Copy out each line of the data holding "sidebar".

########################################

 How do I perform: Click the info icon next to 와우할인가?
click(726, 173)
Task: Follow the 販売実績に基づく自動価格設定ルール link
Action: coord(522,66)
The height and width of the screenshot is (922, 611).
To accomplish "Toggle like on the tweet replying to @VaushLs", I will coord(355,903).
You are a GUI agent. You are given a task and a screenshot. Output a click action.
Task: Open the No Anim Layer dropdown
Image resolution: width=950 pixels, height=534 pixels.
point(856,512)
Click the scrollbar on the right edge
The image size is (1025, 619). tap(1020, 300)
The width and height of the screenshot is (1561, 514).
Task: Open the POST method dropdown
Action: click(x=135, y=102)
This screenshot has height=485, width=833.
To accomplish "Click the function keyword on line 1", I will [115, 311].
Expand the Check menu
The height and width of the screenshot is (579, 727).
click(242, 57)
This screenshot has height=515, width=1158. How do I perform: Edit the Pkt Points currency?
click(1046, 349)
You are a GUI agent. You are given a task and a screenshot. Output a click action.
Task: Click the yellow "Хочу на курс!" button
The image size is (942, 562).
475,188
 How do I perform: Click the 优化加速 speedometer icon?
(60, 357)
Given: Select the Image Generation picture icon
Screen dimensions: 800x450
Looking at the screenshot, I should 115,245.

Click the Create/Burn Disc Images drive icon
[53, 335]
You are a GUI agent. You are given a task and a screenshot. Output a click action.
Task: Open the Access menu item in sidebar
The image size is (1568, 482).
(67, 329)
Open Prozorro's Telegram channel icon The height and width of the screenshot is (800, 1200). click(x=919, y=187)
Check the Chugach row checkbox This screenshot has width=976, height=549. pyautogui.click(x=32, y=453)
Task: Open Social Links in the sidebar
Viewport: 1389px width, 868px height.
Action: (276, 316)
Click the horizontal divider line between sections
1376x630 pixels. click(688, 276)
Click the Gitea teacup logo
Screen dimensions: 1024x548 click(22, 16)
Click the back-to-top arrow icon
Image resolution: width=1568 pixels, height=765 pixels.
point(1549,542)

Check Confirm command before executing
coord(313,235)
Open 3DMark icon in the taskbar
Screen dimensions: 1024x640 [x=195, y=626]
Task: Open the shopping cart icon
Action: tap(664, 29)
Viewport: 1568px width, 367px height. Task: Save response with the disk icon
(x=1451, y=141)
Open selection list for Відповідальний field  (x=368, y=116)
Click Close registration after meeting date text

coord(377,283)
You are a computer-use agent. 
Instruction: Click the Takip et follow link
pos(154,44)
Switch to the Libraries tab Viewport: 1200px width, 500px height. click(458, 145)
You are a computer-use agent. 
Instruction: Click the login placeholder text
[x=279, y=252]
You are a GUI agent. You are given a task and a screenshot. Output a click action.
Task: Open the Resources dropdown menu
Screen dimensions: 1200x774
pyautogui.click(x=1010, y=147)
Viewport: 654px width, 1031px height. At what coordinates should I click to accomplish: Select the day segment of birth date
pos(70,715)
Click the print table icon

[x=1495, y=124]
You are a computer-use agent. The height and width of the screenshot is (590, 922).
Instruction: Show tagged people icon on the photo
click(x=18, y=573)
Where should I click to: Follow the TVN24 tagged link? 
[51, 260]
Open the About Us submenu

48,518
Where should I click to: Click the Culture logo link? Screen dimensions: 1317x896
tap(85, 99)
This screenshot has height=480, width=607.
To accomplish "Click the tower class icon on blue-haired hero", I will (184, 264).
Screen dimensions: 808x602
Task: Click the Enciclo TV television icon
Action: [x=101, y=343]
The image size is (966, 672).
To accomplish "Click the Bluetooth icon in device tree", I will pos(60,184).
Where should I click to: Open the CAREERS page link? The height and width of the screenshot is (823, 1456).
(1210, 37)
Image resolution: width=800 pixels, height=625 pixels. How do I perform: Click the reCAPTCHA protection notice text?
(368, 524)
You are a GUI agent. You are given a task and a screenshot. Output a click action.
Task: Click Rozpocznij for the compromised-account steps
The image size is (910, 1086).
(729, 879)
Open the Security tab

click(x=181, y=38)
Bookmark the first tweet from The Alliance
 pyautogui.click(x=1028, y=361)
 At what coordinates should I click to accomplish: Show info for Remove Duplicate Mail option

########################################

▸ TASK RESULT
Task: Open the Access menu item in sidebar
Task: Open Social Links in the sidebar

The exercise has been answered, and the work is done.